CYPH director reports RSU grants: direct 74,700; indirect 2.41M
Rhea-AI Filing Summary
Cypherpunk Technologies Inc. (CYPH) reported insider equity awards. A director received 74,700 restricted stock units (RSUs) on November 11, 2025, recorded at $0 and held directly. These RSUs vested at issuance and will be settled in common stock after the earlier of the director leaving the Board or the first annual stockholders’ meeting following the grant.
Separately, 2,411,700 RSUs were awarded to CoinXit Ltd, shown as indirect beneficial ownership. Per the consulting agreement, these RSUs vest 12/36 on October 8, 2026 and 1/36 on the eighth day of each month thereafter, with settlement in common stock at the earliest of specified payroll dates tied to service cessation or semiannual settlement windows.
Positive
- None.
Negative
- None.
Insights
Non-cash RSU grants; routine compensation disclosure.
The filing lists two RSU grants: 74,700 RSUs to a director (direct) and 2,411,700 RSUs to CoinXit Ltd (indirect), both at $0 as equity awards. The director’s grant vested on November 11, 2025 with settlement tied to board service or the next annual meeting thereafter.

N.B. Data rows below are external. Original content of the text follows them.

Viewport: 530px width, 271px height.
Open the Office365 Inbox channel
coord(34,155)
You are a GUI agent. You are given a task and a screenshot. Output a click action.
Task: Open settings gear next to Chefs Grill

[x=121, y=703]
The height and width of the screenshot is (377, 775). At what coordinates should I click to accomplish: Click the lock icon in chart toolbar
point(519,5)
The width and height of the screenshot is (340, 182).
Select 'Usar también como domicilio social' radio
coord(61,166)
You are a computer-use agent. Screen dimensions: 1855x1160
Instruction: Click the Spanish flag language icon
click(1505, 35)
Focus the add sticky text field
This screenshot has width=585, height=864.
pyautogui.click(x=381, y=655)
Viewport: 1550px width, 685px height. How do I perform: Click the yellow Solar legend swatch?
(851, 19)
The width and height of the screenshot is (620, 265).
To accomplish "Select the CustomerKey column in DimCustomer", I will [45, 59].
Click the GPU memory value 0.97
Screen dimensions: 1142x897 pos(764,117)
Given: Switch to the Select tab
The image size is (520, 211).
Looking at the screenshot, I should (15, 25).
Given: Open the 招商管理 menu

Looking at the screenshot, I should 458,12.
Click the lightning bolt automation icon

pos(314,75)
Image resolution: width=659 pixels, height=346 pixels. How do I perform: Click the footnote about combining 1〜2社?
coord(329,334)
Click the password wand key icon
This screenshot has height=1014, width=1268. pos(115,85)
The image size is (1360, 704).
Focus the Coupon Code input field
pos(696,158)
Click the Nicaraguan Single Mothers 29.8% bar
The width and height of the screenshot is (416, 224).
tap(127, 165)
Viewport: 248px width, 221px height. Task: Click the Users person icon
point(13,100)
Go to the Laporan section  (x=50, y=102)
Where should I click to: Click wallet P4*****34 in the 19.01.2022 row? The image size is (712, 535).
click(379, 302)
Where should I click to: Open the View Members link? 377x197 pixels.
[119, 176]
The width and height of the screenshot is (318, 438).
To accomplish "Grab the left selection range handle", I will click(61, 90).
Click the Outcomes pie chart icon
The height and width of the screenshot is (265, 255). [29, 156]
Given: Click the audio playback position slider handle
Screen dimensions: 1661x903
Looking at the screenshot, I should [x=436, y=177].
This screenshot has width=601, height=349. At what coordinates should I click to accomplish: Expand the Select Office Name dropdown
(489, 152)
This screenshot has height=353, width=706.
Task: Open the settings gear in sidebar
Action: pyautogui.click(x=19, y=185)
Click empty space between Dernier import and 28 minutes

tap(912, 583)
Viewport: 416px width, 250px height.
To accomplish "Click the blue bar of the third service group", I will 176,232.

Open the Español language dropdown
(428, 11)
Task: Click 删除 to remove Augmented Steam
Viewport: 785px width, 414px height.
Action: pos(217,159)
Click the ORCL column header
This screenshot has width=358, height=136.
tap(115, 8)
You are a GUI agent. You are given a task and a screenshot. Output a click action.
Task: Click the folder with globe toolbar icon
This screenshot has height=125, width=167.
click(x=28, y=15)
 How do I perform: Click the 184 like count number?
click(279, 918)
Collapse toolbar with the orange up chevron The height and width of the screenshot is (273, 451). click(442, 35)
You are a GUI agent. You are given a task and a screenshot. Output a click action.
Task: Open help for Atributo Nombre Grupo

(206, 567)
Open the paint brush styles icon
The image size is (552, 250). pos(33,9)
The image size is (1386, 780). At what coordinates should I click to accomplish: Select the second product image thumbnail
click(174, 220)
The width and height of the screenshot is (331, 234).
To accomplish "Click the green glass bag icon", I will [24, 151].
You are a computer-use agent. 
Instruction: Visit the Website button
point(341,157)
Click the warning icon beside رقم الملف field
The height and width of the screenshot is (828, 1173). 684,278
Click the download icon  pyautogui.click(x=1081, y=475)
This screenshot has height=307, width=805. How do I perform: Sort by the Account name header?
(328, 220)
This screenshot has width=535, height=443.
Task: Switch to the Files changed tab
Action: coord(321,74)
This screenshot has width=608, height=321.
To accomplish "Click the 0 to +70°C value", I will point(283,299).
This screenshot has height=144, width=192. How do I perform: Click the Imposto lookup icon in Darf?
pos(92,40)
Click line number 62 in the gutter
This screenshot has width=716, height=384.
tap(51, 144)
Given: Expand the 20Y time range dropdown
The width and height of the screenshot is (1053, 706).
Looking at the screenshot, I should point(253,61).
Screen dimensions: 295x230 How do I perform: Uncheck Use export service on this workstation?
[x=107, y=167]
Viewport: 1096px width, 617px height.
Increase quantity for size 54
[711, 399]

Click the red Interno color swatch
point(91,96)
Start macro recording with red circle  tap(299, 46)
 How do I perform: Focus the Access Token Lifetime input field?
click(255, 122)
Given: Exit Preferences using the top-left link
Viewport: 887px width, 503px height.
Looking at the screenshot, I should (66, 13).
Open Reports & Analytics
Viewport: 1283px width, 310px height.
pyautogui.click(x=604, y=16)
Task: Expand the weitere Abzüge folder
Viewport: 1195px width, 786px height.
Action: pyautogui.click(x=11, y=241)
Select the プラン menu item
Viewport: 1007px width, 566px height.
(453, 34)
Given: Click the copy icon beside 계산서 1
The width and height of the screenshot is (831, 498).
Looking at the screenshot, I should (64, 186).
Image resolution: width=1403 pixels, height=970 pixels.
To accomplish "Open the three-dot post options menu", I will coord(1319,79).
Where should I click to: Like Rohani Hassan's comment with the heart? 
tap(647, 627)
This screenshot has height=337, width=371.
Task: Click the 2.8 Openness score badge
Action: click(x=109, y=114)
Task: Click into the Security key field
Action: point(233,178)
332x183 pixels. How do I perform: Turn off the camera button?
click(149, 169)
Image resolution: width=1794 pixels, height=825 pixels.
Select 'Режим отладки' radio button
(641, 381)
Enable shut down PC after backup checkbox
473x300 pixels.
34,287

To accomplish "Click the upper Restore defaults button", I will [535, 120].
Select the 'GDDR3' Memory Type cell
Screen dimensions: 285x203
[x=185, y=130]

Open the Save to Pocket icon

The CoinXit award follows a consulting agreement, vesting 12/36 on October 8, 2026 and 1/36 monthly on each 8th day thereafter. Settlement is in common stock upon specified earliest payroll dates. This is standard compensation; impact hinges on vesting and eventual settlement timing disclosed in the award terms.
Insider Trade Summary
| Type | Security | Shares | Price | Value |
|---|---|---|---|---|
| Grant/Award | Restricted Stock Units | 74,700 | $0.00 | -- |
| Grant/Award | Restricted Stock Units | 2,411,700 | $0.00 | -- |
Footnotes (1)
- Represents restricted stock units ("RSUs") to be settled on a 1 for 1 basis for shares of Cypherpunk Technologies Inc. ("Company") common stock, par value $0.001 per share ("Common Stock"). The RSUs were awarded pursuant to the Company's 2022 Equity Incentive Plan for no consideration. The RSUs vested at issuance on November 11, 2025 (the "Grant Date"). Subject to the terms of the RSU award and applicable tax withholdings, the Company shall settle the RSUs for Common Stock as soon as practicable following the earlier to occur of (i) the fifth (5th) business day after the date the reporting person ceases for any reason to be a member of the Company's Board of Directors or (ii) the date of the first annual meeting of stockholders of the Company that occurs following the Grant Date. The RSUs were awarded to CoinXit Ltd ("CoinXit") pursuant to the Consulting Agreement, dated October 6, 2025, by and between the Company and CoinXit, and were issued under the Company's 2022 Equity Incentive Plan. The RSUs will vest at (i) 12/36th on October 8, 2026 and (ii) 1/36th on the eighth (8th) day of each month thereafter (each, a "Vesting Date"), subject to the reporting person's continued service with or to the Company. Subject to the terms of the RSU award and applicable tax withholdings, the Company shall settle vested RSUs for Common Stock on the earliest to occur of (i) the first payroll period on or after the date the reporting person's employment with or service to the Company ceases, (ii) the first payroll period on or after the eighth (8th) day of the calendar month of June following any such Vesting Date applicable to such vested RSU or (iii) the first payroll period on or after the eighth (8th) day of the month of December following any such Vesting Date. The reporting person is the director and sole owner of CoinXit, and disclaims beneficial ownership of the reported securities except to the extent of his pecuniary interest therein.